[start]
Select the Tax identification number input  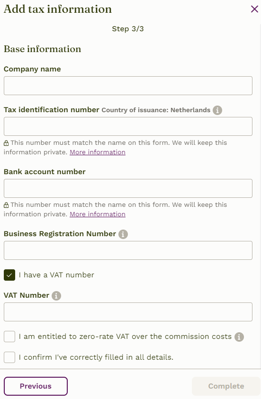[x=128, y=126]
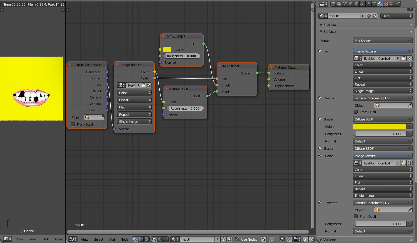Open the Object Constraints chain-link tab
Image resolution: width=417 pixels, height=243 pixels.
362,4
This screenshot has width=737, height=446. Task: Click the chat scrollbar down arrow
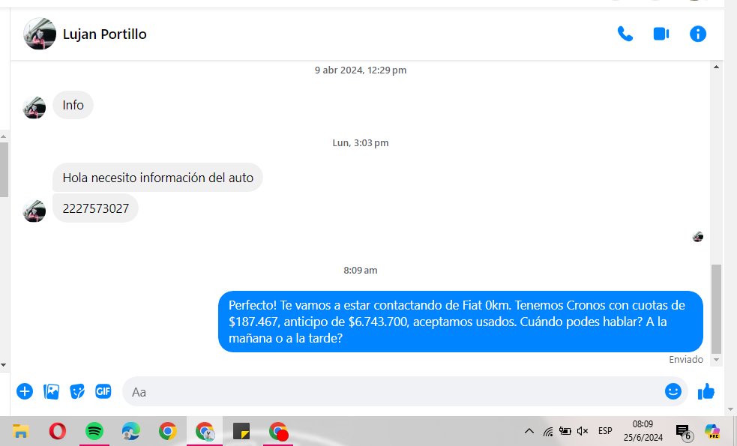(716, 361)
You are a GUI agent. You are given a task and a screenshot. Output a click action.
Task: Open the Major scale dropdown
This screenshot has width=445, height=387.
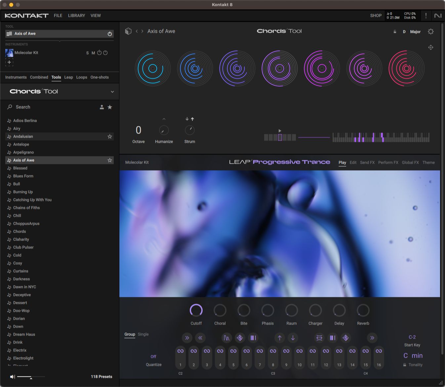(x=415, y=32)
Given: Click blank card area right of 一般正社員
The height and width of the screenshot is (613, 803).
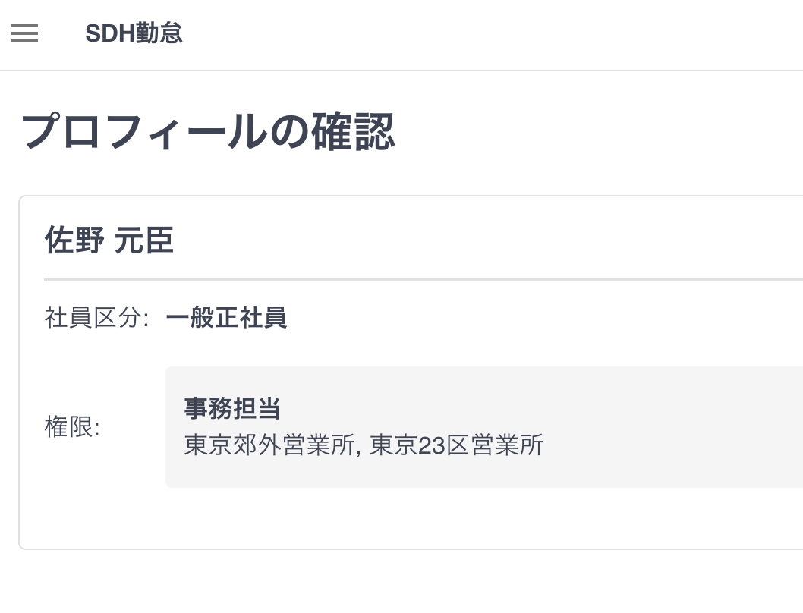Looking at the screenshot, I should pos(531,318).
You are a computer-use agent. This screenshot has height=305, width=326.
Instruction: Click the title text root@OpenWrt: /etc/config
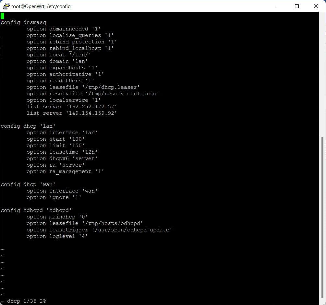pos(41,6)
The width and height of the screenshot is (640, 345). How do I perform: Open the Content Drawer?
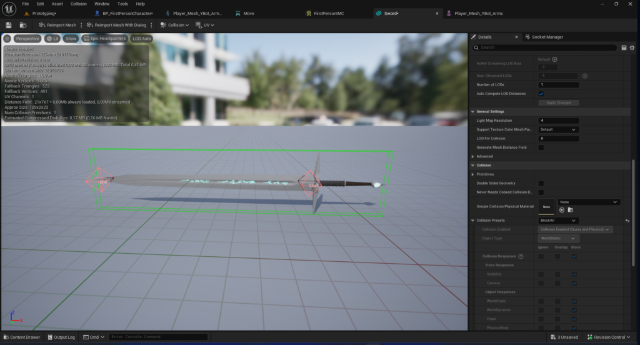(21, 337)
[end]
Rewrite the listing as a numbered list, starting at the line with "You are a GUI" and ending with the last line of the listing, both included. Omit blank lines and leave the pictures out.

1. You are a GUI agent. You are given a task and a screenshot. Output a click action.
2. Task: Open the Major scale dropdown
3. This screenshot has width=445, height=387.
4. (x=415, y=32)
5. Given: Click blank card area right of 一般正社員
6. The height and width of the screenshot is (613, 803).
7. Looking at the screenshot, I should pos(531,318).
8. You are a computer-use agent. This screenshot has height=305, width=326.
9. Instruction: Click the title text root@OpenWrt: /etc/config
10. pos(41,6)
11. The width and height of the screenshot is (640, 345). How do I perform: Open the Content Drawer?
12. (21, 337)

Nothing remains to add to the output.